Why RFC 9562 Version 8?

Note: RFC 9562 incorporates and obsoletes the more well-known UUID specification, RFC 9562. It is common to see "on spec" UUIDs referred by either RFC 9562 or RFC 4122.

The other UUID versions defined by RFC 9562 have distinct generation algorithms and properties. Versions 1, 2, 6, and 7 are based on the current timestamp. Version 3 (Name-Based MD5) and Version 5 (Name-Based SHA1) are deterministic for a string "name" and "namespace" values, but are unidirectional because they are based on hash functions.

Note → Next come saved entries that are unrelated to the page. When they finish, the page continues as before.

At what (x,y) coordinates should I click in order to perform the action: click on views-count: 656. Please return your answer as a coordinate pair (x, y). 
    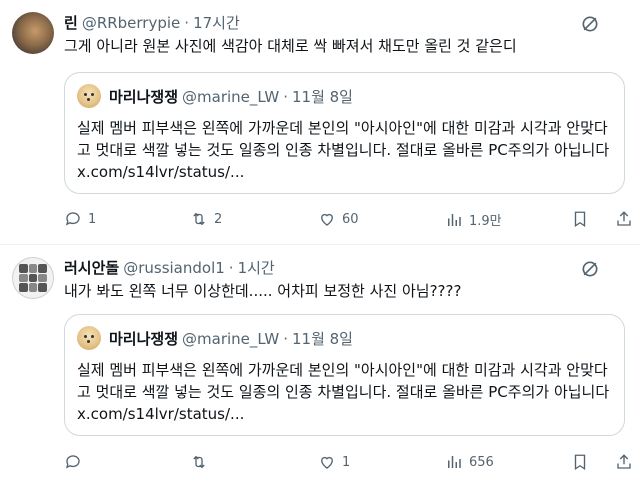
    Looking at the image, I should click on (482, 462).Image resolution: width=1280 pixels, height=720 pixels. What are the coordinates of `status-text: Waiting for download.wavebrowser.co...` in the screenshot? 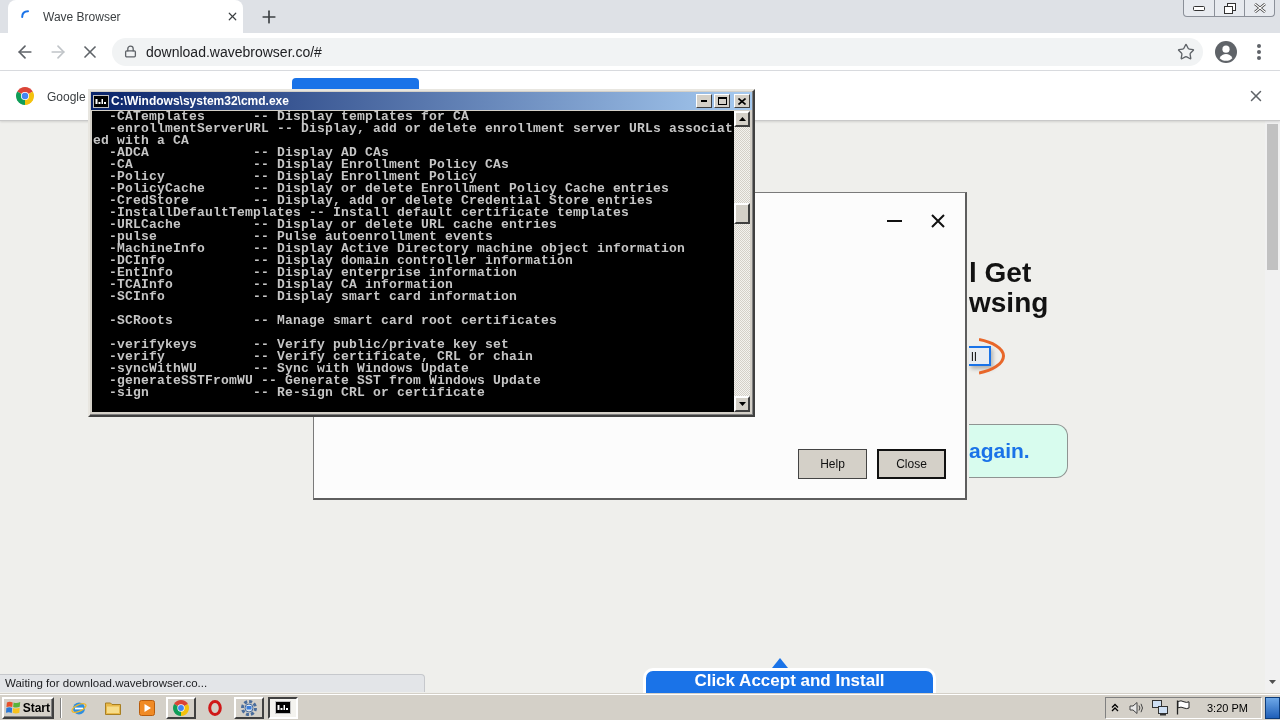 It's located at (212, 683).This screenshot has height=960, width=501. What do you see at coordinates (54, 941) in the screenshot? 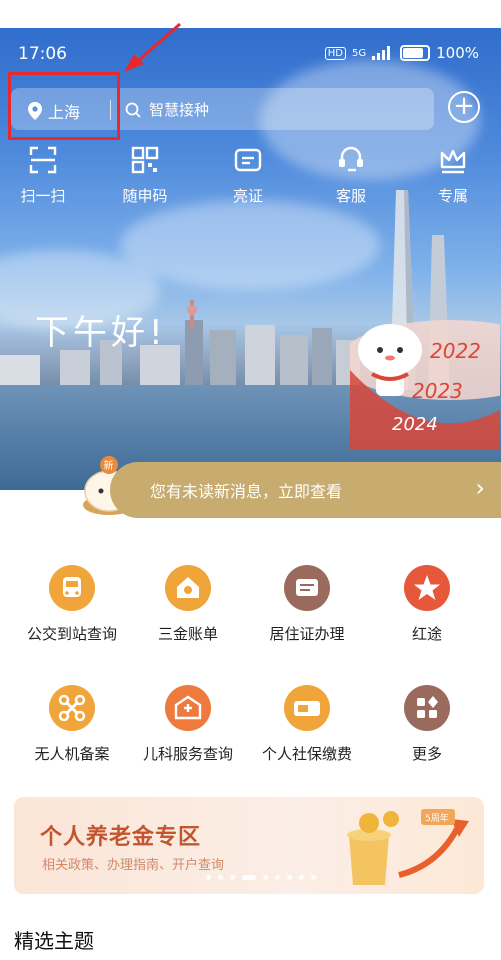
I see `section-title: 精选主题` at bounding box center [54, 941]. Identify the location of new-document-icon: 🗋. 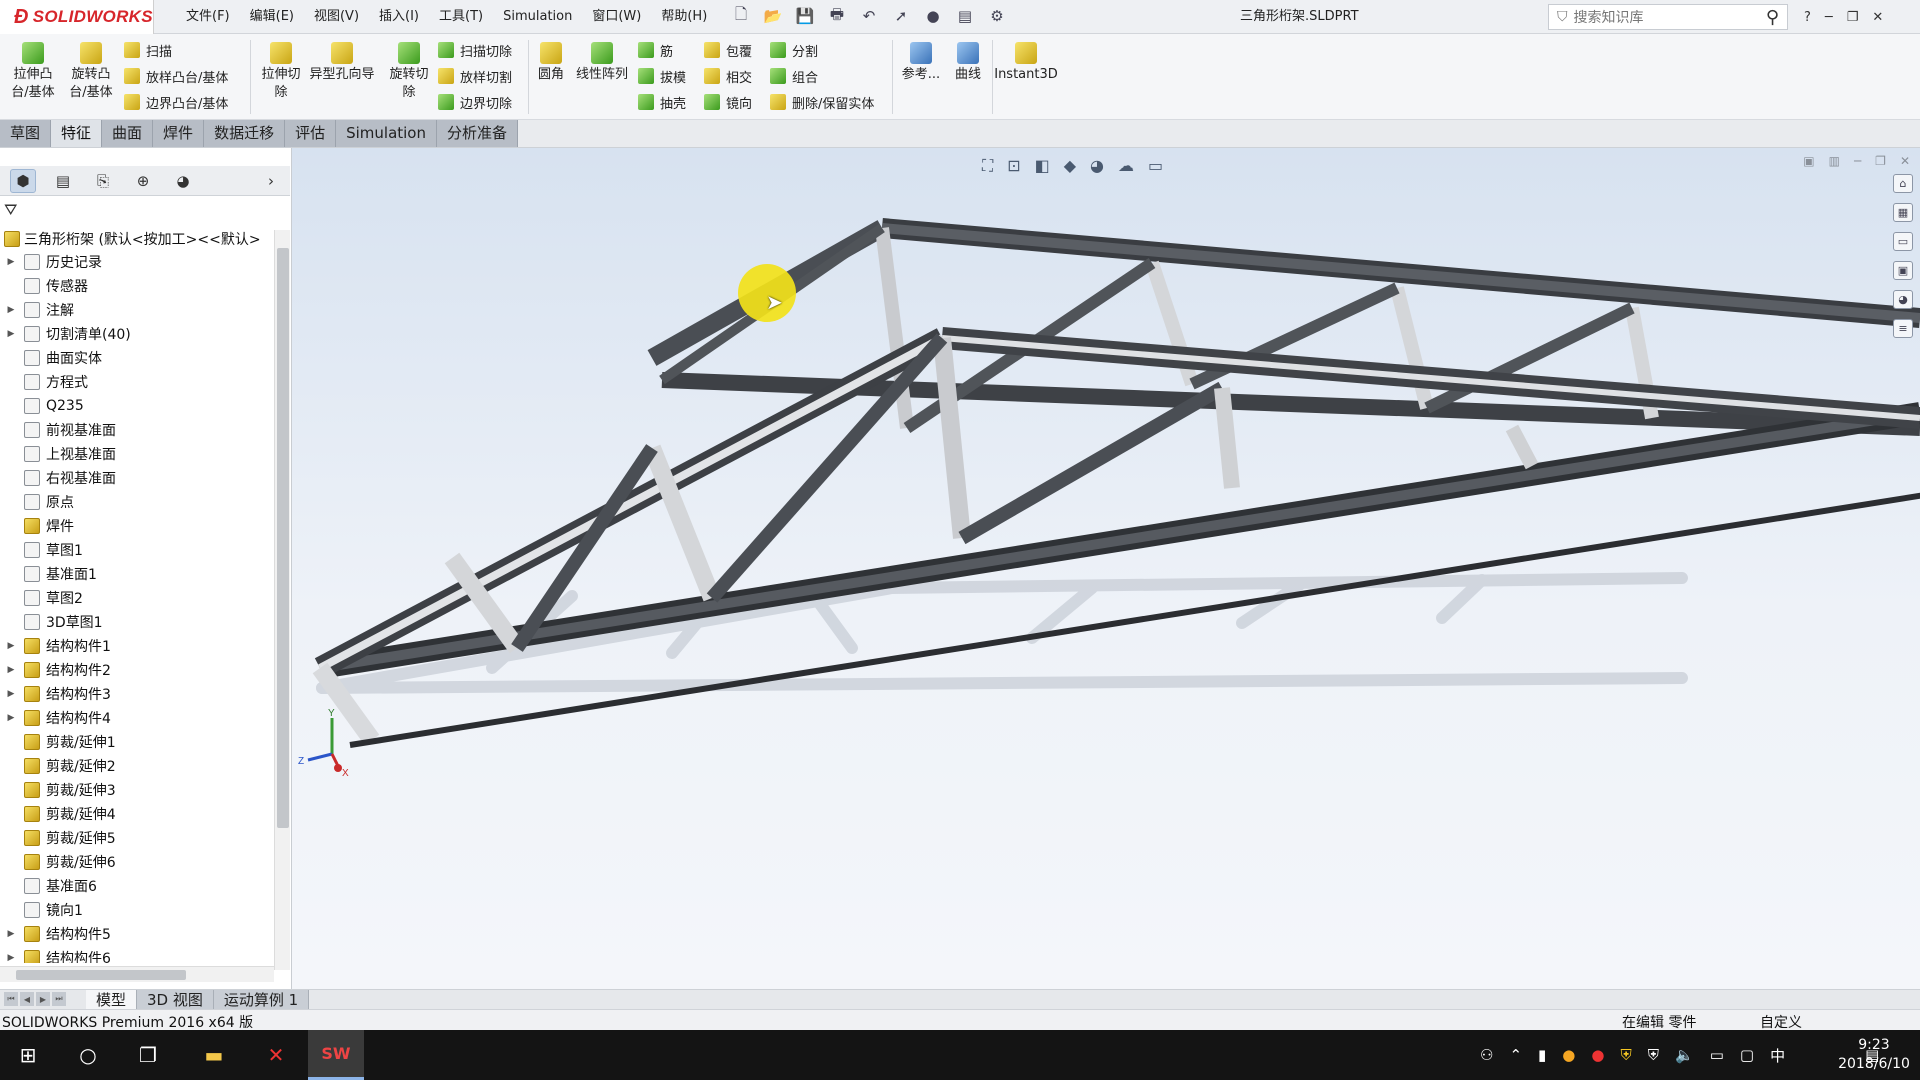
(741, 16).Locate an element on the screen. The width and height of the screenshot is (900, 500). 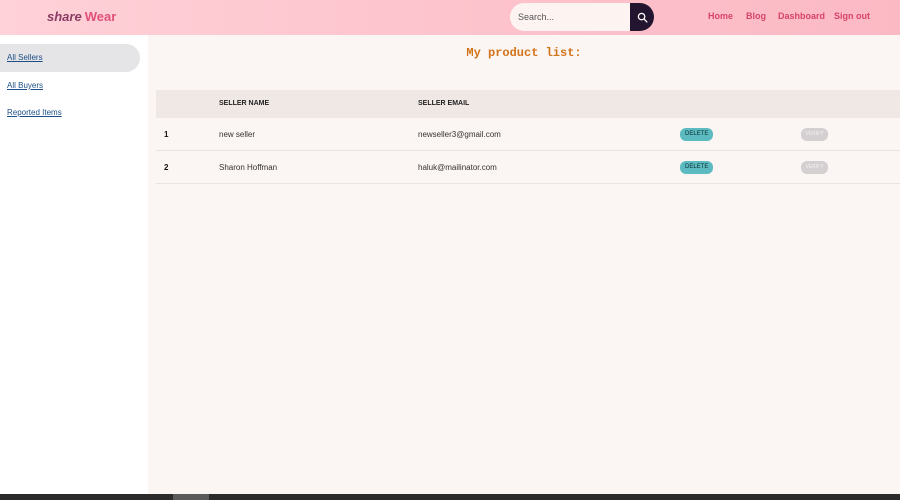
bottom-taskbar is located at coordinates (450, 497).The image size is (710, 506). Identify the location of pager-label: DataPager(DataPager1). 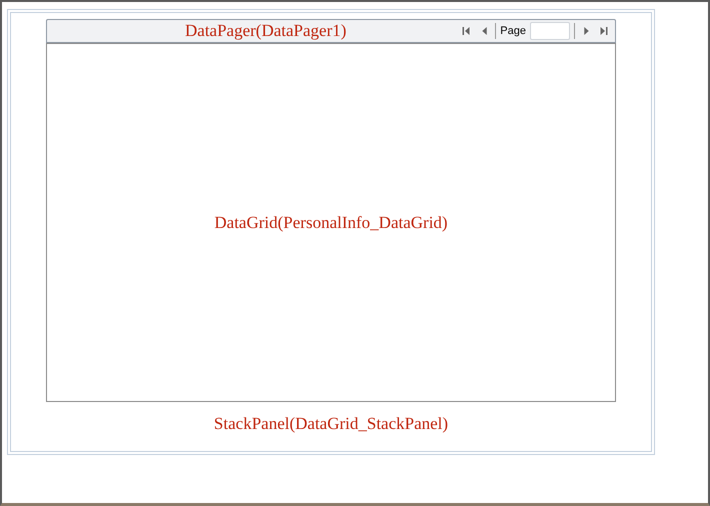
(266, 31). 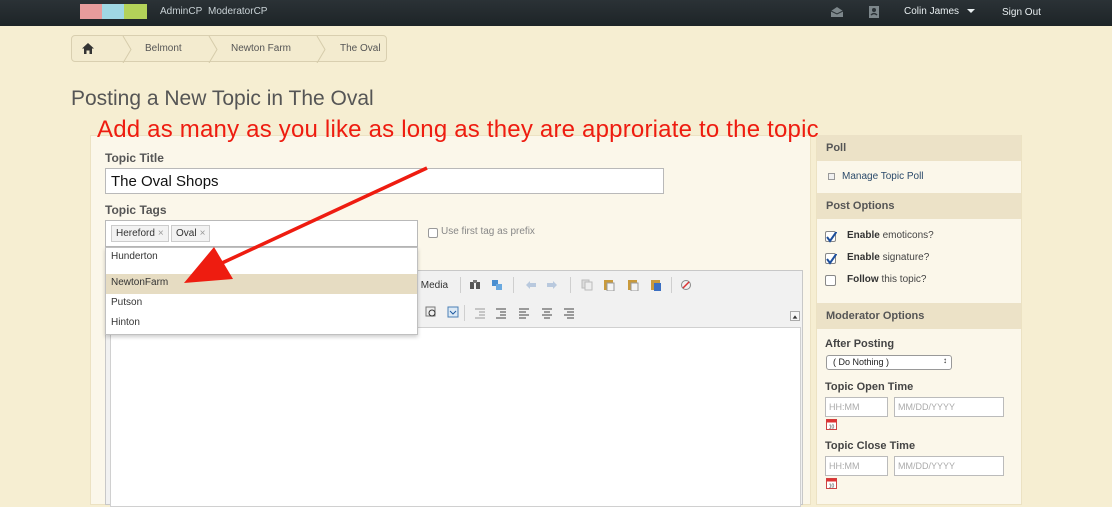 I want to click on option-text: signature?, so click(x=904, y=258).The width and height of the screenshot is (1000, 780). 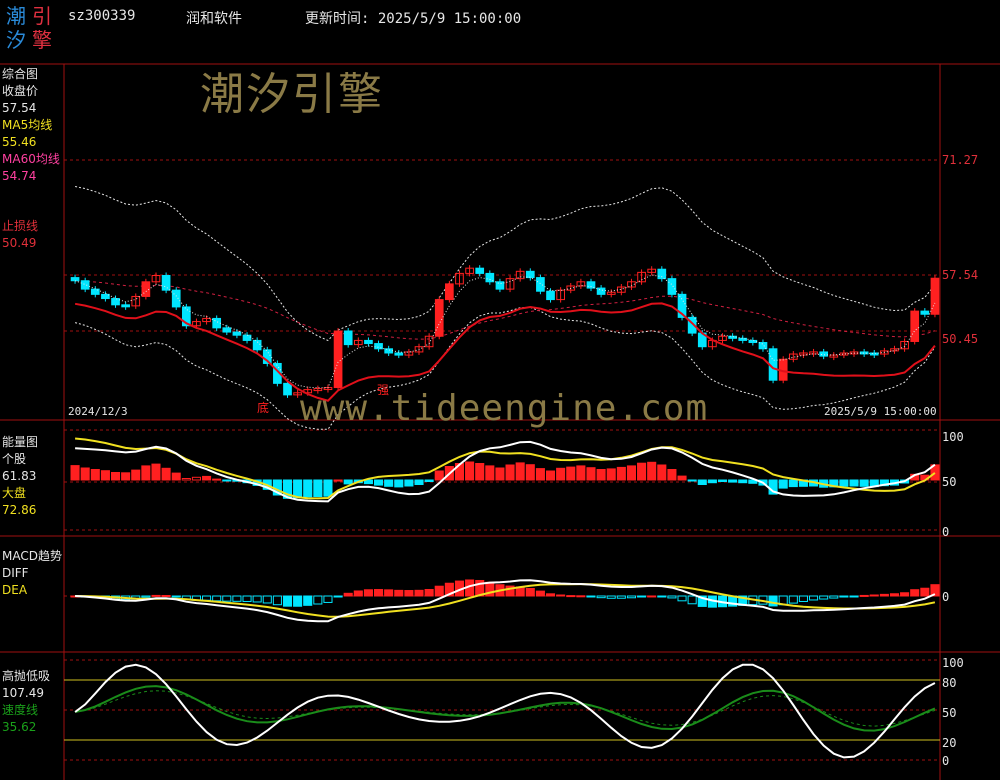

Version 4 (Random) comes the closest to fulfilling our needs: 122 of the 128 bits are randomly/pseudo-randomly generated. The same algorithm used here could be used to generate encoded UUIDs that look like Version 4 UUIDs, but they would not be technically compatible with the RFC definition, or have the expected universal uniqueness property.

Version 8 defines an RFC-compatible format for experimental or vendor-defined UUIDs. The definition allows for both implementation-specific uniqueness and for the embedding of arbitrary information, both of which are key to this particular use case.